In a great example of burying the lede, AMD’s whitepaper saves this warning for the very last paragraph: “Predictive Store Forwarding is a new feature in AMD Zen 3 CPUs which may improve application performance but also has security implications.”
The company warns that this might be exploited in software-only sandboxing, including browsers. Fortunately, PSF can be turned off, unlike the vulnerabilities underlying Spectre and Meltdown. AMD’s chips provide two system-level configuration bits that can disable STLF entirely or just PSF by itself. Either way, the settings are per-thread, so you can disable it for some tasks and leave it enabled for others.
AMD’s chips automatically flush PSF buffers whenever there’s a change in code privilege, an interrupt, an exception, an intersegment (far) call, a system call, or any of several other circumstances. That makes it pretty hard to exploit across threads, tasks, or code segments. Again, you’d need to work pretty hard to find a way to exploit this potential bug, but that doesn’t mean someone won’t try. Especially now that it’s been publicly documented.

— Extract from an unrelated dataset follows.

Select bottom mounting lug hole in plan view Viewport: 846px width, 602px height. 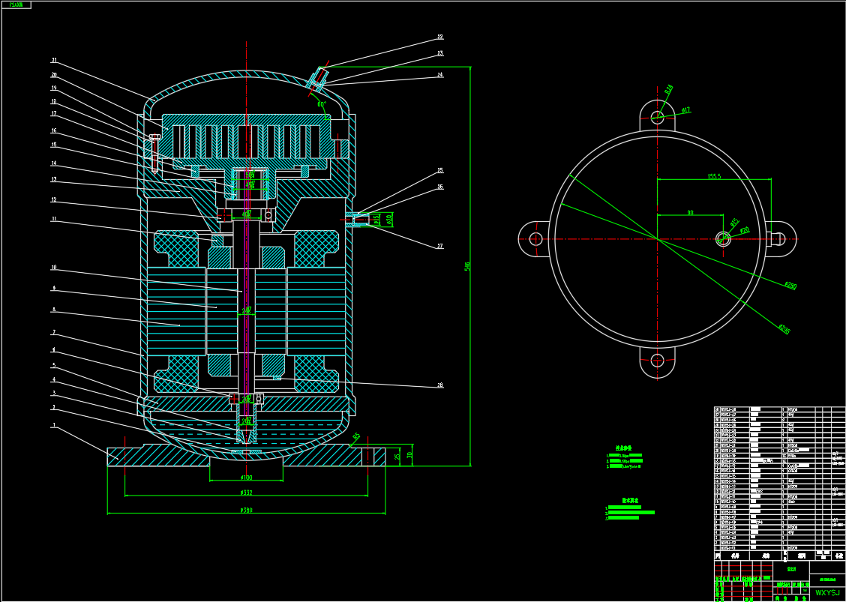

Still, better to be upfront about it and highlight the potential weakness now than have to apologize for it later.
Speculative execution and speculative load/store behavior are a fact of life with modern CPUs. They’re just two of the many tools that CPU designers use to deliver the performance we all crave. The surprise is not that there are unintended consequences to these often obscure and nonintuitive tweaks. The surprise is that there aren’t more of them.